• [What the task requires]: Present the records below as a Markdown table with two columns, n and Line, where n gives the row number and Line holds one line; omit blank lines.

• [Extracted material]:
____________________
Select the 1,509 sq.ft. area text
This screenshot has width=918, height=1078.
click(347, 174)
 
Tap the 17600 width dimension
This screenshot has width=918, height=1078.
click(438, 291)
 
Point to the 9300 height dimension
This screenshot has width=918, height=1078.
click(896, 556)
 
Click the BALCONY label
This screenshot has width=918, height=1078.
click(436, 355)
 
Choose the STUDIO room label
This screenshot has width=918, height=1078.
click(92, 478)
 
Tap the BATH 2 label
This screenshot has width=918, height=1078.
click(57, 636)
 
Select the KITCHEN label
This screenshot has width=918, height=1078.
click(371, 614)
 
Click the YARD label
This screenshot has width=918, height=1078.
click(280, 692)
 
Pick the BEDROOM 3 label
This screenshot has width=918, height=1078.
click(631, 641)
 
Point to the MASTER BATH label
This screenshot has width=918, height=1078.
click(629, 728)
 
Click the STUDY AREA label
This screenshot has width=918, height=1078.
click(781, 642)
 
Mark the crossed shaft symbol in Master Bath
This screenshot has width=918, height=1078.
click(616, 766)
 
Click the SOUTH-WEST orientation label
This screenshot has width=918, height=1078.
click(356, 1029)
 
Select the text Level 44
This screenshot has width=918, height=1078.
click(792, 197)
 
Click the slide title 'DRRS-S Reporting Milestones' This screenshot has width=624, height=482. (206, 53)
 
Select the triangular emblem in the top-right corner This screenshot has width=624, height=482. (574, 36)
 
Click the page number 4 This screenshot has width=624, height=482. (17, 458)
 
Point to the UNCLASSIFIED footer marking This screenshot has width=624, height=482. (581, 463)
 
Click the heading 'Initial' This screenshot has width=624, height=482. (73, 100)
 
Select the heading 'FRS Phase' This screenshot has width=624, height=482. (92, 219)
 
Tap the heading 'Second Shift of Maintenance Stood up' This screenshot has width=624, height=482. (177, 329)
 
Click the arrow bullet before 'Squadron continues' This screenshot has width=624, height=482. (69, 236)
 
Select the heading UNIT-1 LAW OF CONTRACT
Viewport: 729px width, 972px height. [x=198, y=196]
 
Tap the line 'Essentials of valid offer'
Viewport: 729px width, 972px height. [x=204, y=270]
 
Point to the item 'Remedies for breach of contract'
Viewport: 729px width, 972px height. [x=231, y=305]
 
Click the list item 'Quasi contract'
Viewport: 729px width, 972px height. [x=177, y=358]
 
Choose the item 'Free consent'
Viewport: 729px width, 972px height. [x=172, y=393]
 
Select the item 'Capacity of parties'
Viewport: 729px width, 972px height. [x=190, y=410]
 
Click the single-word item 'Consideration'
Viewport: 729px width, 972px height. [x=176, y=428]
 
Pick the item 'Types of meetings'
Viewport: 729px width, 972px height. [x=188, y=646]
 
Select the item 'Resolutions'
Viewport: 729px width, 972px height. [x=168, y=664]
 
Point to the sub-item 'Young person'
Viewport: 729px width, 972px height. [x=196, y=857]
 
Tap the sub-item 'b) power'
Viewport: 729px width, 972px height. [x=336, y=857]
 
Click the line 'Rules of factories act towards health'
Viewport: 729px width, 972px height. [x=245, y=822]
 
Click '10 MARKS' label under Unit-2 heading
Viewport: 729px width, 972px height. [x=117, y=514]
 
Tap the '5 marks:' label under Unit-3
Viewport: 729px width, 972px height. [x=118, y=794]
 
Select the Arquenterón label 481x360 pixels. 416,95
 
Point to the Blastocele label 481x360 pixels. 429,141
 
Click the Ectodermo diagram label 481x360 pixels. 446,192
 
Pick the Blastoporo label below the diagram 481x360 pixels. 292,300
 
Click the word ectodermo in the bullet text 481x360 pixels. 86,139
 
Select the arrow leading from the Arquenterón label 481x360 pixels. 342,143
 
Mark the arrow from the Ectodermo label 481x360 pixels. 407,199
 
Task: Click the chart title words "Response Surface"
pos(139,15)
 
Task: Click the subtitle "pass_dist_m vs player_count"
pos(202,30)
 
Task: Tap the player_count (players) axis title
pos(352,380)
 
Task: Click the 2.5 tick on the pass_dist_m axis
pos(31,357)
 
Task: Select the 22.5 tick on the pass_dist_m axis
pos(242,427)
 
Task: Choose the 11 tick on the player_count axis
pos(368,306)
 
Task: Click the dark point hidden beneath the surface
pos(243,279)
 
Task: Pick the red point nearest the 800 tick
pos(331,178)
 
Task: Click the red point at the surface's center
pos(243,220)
____________________
• [Task result]:
| n | Line |
|---|---|
| 1 | Select the 1,509 sq.ft. area text |
| 2 | This screenshot has width=918, height=1078. |
| 3 | click(347, 174) |
| 4 | Tap the 17600 width dimension |
| 5 | This screenshot has width=918, height=1078. |
| 6 | click(438, 291) |
| 7 | Point to the 9300 height dimension |
| 8 | This screenshot has width=918, height=1078. |
| 9 | click(896, 556) |
| 10 | Click the BALCONY label |
| 11 | This screenshot has width=918, height=1078. |
| 12 | click(436, 355) |
| 13 | Choose the STUDIO room label |
| 14 | This screenshot has width=918, height=1078. |
| 15 | click(92, 478) |
| 16 | Tap the BATH 2 label |
| 17 | This screenshot has width=918, height=1078. |
| 18 | click(57, 636) |
| 19 | Select the KITCHEN label |
| 20 | This screenshot has width=918, height=1078. |
| 21 | click(371, 614) |
| 22 | Click the YARD label |
| 23 | This screenshot has width=918, height=1078. |
| 24 | click(280, 692) |
| 25 | Pick the BEDROOM 3 label |
| 26 | This screenshot has width=918, height=1078. |
| 27 | click(631, 641) |
| 28 | Point to the MASTER BATH label |
| 29 | This screenshot has width=918, height=1078. |
| 30 | click(629, 728) |
| 31 | Click the STUDY AREA label |
| 32 | This screenshot has width=918, height=1078. |
| 33 | click(781, 642) |
| 34 | Mark the crossed shaft symbol in Master Bath |
| 35 | This screenshot has width=918, height=1078. |
| 36 | click(616, 766) |
| 37 | Click the SOUTH-WEST orientation label |
| 38 | This screenshot has width=918, height=1078. |
| 39 | click(356, 1029) |
| 40 | Select the text Level 44 |
| 41 | This screenshot has width=918, height=1078. |
| 42 | click(792, 197) |
| 43 | Click the slide title 'DRRS-S Reporting Milestones' This screenshot has width=624, height=482. (206, 53) |
| 44 | Select the triangular emblem in the top-right corner This screenshot has width=624, height=482. (574, 36) |
| 45 | Click the page number 4 This screenshot has width=624, height=482. (17, 458) |
| 46 | Point to the UNCLASSIFIED footer marking This screenshot has width=624, height=482. (581, 463) |
| 47 | Click the heading 'Initial' This screenshot has width=624, height=482. (73, 100) |
| 48 | Select the heading 'FRS Phase' This screenshot has width=624, height=482. (92, 219) |
| 49 | Tap the heading 'Second Shift of Maintenance Stood up' This screenshot has width=624, height=482. (177, 329) |
| 50 | Click the arrow bullet before 'Squadron continues' This screenshot has width=624, height=482. (69, 236) |
| 51 | Select the heading UNIT-1 LAW OF CONTRACT |
| 52 | Viewport: 729px width, 972px height. [x=198, y=196] |
| 53 | Tap the line 'Essentials of valid offer' |
| 54 | Viewport: 729px width, 972px height. [x=204, y=270] |
| 55 | Point to the item 'Remedies for breach of contract' |
| 56 | Viewport: 729px width, 972px height. [x=231, y=305] |
| 57 | Click the list item 'Quasi contract' |
| 58 | Viewport: 729px width, 972px height. [x=177, y=358] |
| 59 | Choose the item 'Free consent' |
| 60 | Viewport: 729px width, 972px height. [x=172, y=393] |
| 61 | Select the item 'Capacity of parties' |
| 62 | Viewport: 729px width, 972px height. [x=190, y=410] |
| 63 | Click the single-word item 'Consideration' |
| 64 | Viewport: 729px width, 972px height. [x=176, y=428] |
| 65 | Pick the item 'Types of meetings' |
| 66 | Viewport: 729px width, 972px height. [x=188, y=646] |
| 67 | Select the item 'Resolutions' |
| 68 | Viewport: 729px width, 972px height. [x=168, y=664] |
| 69 | Point to the sub-item 'Young person' |
| 70 | Viewport: 729px width, 972px height. [x=196, y=857] |
| 71 | Tap the sub-item 'b) power' |
| 72 | Viewport: 729px width, 972px height. [x=336, y=857] |
| 73 | Click the line 'Rules of factories act towards health' |
| 74 | Viewport: 729px width, 972px height. [x=245, y=822] |
| 75 | Click '10 MARKS' label under Unit-2 heading |
| 76 | Viewport: 729px width, 972px height. [x=117, y=514] |
| 77 | Tap the '5 marks:' label under Unit-3 |
| 78 | Viewport: 729px width, 972px height. [x=118, y=794] |
| 79 | Select the Arquenterón label 481x360 pixels. 416,95 |
| 80 | Point to the Blastocele label 481x360 pixels. 429,141 |
| 81 | Click the Ectodermo diagram label 481x360 pixels. 446,192 |
| 82 | Pick the Blastoporo label below the diagram 481x360 pixels. 292,300 |
| 83 | Click the word ectodermo in the bullet text 481x360 pixels. 86,139 |
| 84 | Select the arrow leading from the Arquenterón label 481x360 pixels. 342,143 |
| 85 | Mark the arrow from the Ectodermo label 481x360 pixels. 407,199 |
| 86 | Task: Click the chart title words "Response Surface" |
| 87 | pos(139,15) |
| 88 | Task: Click the subtitle "pass_dist_m vs player_count" |
| 89 | pos(202,30) |
| 90 | Task: Tap the player_count (players) axis title |
| 91 | pos(352,380) |
| 92 | Task: Click the 2.5 tick on the pass_dist_m axis |
| 93 | pos(31,357) |
| 94 | Task: Select the 22.5 tick on the pass_dist_m axis |
| 95 | pos(242,427) |
| 96 | Task: Choose the 11 tick on the player_count axis |
| 97 | pos(368,306) |
| 98 | Task: Click the dark point hidden beneath the surface |
| 99 | pos(243,279) |
| 100 | Task: Pick the red point nearest the 800 tick |
| 101 | pos(331,178) |
| 102 | Task: Click the red point at the surface's center |
| 103 | pos(243,220) |